I have a service account that Terraform uses to manage my cloud resources, let's call it resource-manager-sa. I need to give it enough access to create/delete/edit other service accounts but not to be able to change itself or other SAs in the project that it isn't supposed to touch.
I tried adding a condition there but it seems like 'service accounts' are not one of the types of resources that you can use in conditions (?). Here's my HCL snippet for binding that role (the fact that I'm using Terraform is irrelevant here):
resource "google_project_iam_member" "service-account" {
project = var.project
role = "roles/iam.serviceAccountAdmin"
member = "serviceAccount:${google_service_account.resource-manager-sa.email}"
condition {
title = "Can manage Blah Blah SA"
expression = "resource.name.extract('/serviceAccounts/{name}').startsWith('blah-blah@')"
}
}
When I remove the condition everything works but resource-manager-sa has far more permissions than it needs. It can even modify itself to escalate its own privileges. After I add the condition, boom, it cannot access any service accounts:
Error: Error when reading or editing Service Account
"projects/***/serviceAccounts/blah-blah@***.iam.gserviceaccount.com": googleapi: Error 403: Permissioniam.serviceAccounts.getis required to perform this operation on service accountprojects/***/serviceAccounts/blah-blah@***.iam.gserviceaccount.com., forbidden
I feel like I'm doing something fundamentally wrong here but I cannot find a good example configuration that does what I'm trying to achieve here.

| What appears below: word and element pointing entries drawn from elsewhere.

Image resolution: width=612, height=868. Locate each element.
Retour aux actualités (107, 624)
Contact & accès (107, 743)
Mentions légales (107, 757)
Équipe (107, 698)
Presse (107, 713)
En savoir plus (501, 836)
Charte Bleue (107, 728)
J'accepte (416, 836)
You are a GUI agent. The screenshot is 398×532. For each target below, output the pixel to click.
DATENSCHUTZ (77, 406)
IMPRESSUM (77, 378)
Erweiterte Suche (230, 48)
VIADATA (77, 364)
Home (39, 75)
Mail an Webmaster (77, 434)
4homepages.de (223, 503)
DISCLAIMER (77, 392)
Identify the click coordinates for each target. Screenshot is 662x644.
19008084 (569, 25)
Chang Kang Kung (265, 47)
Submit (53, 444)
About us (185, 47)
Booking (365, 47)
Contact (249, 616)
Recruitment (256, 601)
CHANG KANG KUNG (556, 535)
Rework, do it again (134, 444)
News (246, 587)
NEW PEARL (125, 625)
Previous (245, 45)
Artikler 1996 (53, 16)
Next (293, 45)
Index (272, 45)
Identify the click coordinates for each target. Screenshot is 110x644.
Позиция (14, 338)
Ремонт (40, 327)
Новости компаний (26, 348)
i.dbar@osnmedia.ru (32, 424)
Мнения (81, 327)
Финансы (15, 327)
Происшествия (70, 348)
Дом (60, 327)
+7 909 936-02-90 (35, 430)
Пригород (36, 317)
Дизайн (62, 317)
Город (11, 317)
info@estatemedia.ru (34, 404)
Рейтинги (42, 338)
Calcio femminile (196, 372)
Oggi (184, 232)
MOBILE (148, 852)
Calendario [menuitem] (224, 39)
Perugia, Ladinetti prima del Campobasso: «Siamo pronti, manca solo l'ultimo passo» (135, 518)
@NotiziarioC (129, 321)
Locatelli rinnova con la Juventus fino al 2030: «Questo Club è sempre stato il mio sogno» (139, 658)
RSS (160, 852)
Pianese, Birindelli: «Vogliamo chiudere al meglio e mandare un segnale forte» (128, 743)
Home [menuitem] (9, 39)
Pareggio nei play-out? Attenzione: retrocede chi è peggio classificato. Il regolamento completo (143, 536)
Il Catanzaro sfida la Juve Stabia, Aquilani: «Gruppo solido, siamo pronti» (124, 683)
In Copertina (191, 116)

Service Accounts are also a resource. As such, you can assign IAM permissions for identities at the service account level instead of at the project level. This means you can create a service account with no permissions/roles and grant that service account permissions to another service account.
Using Terraform review the google_service_account_iam_member resource. This will provide you with the granularity that you asked about and not allow escalation of privilege.